Última atualização em 4 de outubro de 2018 às, 14h25.
No momento, a grande pergunta que resta acerca da eleição presidencial é se Bolsonaro terá votos suficientes para vencer no primeiro turno ou se caminharemos para um segundo turno entre Bolsonaro e Haddad, de resultado imprevisível. As duas possíveis reações contrárias e esse segundo turno polarizado – Alckmin substituindo Bolsonaro com a promessa de vencer Haddad mais facilmente e Ciro substituindo Haddad com a promessa de vencer Bolsonaro mais facilidade – foram incapazes de mover a intenção de voto de seus candidatos para cima.
O segundo turno, que permanece o cenário mais provável, consagra a polarização e nos lança num dilema quase insolúvel. Ambas as alternativas são, em minha opinião, muito ruins e trazem questões éticas sérias.

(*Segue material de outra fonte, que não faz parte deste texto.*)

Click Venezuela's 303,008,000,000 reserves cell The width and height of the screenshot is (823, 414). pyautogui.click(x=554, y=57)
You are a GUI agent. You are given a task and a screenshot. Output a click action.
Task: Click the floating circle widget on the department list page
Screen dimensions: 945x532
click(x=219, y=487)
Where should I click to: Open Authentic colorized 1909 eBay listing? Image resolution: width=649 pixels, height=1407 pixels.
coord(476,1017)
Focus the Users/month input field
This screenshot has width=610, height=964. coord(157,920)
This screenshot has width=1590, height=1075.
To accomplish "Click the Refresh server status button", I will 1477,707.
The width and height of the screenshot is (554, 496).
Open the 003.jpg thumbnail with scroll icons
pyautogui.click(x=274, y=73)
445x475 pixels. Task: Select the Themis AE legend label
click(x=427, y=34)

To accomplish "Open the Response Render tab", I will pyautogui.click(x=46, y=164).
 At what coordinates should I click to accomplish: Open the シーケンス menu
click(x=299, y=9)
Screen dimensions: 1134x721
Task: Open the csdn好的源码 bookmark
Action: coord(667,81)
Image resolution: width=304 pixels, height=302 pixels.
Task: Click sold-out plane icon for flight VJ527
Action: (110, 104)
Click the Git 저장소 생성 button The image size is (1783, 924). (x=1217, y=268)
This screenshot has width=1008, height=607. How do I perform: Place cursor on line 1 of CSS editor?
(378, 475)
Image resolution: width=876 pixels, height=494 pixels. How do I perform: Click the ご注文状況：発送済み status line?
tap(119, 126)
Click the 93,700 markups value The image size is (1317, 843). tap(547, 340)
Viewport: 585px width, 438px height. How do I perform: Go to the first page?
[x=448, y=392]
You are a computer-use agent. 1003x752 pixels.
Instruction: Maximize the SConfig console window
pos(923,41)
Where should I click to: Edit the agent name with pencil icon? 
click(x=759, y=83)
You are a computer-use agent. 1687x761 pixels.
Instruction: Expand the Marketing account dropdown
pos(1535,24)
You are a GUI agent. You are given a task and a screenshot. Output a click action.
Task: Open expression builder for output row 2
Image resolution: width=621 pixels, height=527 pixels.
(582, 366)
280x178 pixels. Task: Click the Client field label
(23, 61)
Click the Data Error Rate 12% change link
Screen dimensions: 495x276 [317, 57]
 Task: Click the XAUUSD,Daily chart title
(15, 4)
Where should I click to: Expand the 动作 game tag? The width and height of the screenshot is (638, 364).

Bolsonaro é um candidato profundamente despreparado, com 28 anos inúteis de Câmara dos Deputados, carente de qualquer ideia para resolver qualquer problema do Brasil, exceto um ou outro slogan populista. Além disso, de várias maneiras, representa uma defesa quase aberta dos interesses do mais forte contra o mais fraco, da maioria contra a minoria. A boçalidade em tantas falas reflete não tanto uma política a ser ativamente perseguida pelo governo, mas dá a entender uma cumplicidade tácita com diversas violências e injustiças que, com sua eleição, terão espaço para crescer.
Seu suposto genial assessor econômico, Paulo Guedes, faz propostas de reforma tributária que reduzirão consideravelmente a arrecadação, e a campanha já trabalha com o argumento de que reduzir a carga tributária faz a economia crescer o bastante para aumentar a arrecadação total – uma explicação mágica que em nada fica a dever a quem acredita que basta o governo aumentar gastos para arrecadar mais. Carente de qualquer agenda, deve ser pautado pela bancada do boi, da Bíblia e da bala.
Do outro lado, Haddad, que um dia já foi a promessa de renovação do PT, comanda uma plataforma da mais abjeta sujeição a Lula. Ver um presidenciável se consultando com seu mestre em um presídio é em si mesmo já um espetáculo desmoralizante. O PT não só não aprendeu nada com os últimos anos como redobrou sua aposta nas ideias que criaram a crise econômica e política que hoje vivemos. Controle da mídia, bancos públicos impulsionando crédito barato, negação do problema fiscal, até mesmo proposta de uma nova Constituição. Se eleito, Ministério Público e Judiciário serão enquadrados e podemos esperar a revanche da “companheirada” que comandou os maiores esquemas de corrupção de nossa história.
Seja quem for que vença, pegará um Brasil extremamente dividido. Movimentos, categorias profissionais, bancadas do Congresso e legiões do Ministério Público e Judiciário estarão prontos para combater o novo presidente de todas as formas, dificultando o governo.
Segundo a pesquisa Datafolha divulgada nesta terça, 74% dos jovens disseram sentir raiva quanto à situação do Brasil. 79% se dizem tristes e 78% desanimados. Em outras palavras, a imensa maior parte da população jovem não vê um futuro melhor em nenhuma das opções que estão dadas. Como escapar da polarização, que está esgarçando as relações sociais no Brasil, é um tema atual do mundo inteiro. Somos bombardeados por notícias falsas e sentimos ódio crescente por quem se posiciona de maneira diferente.
Depois de quatro anos de completa estagnação e crise, 2019 seria o momento para um novo ciclo: um governo com o desejo e a capacidade de fazer o trabalho árduo, inglório e impopular que as reformas e o ajuste fiscal exigirão. Ao invés disso, teremos receituário populista e salvadores da pátria.
Uma esperança pode nos consolar: a realidade nunca é tão ruim quanto nossas piores projeções. Especialmente no Brasil, há toda uma cultura e um sistema entranhado para amenizar os extremos e encontrar soluções de compromisso entre interesses antagônicos. A mudança é lenta e sempre incompleta mas, entre trancos e barrancos, costuma caminhar para a direção certa nos momentos cruciais. Pessoas boas e capazes de diálogo, independente de ideologia, serão essenciais para evitar o pior e garantir o progresso possível.
Mesmo assim, é uma pena: não será dessa vez que daremos passos significativos na direção de um país que faça jus a nosso enorme potencial econômico, cultural e humano. Sobreviveremos, como sempre, mas seguiremos a sina do eterno “país do futuro”, atolando a cada nova possibilidade na burrice de suas circunstâncias.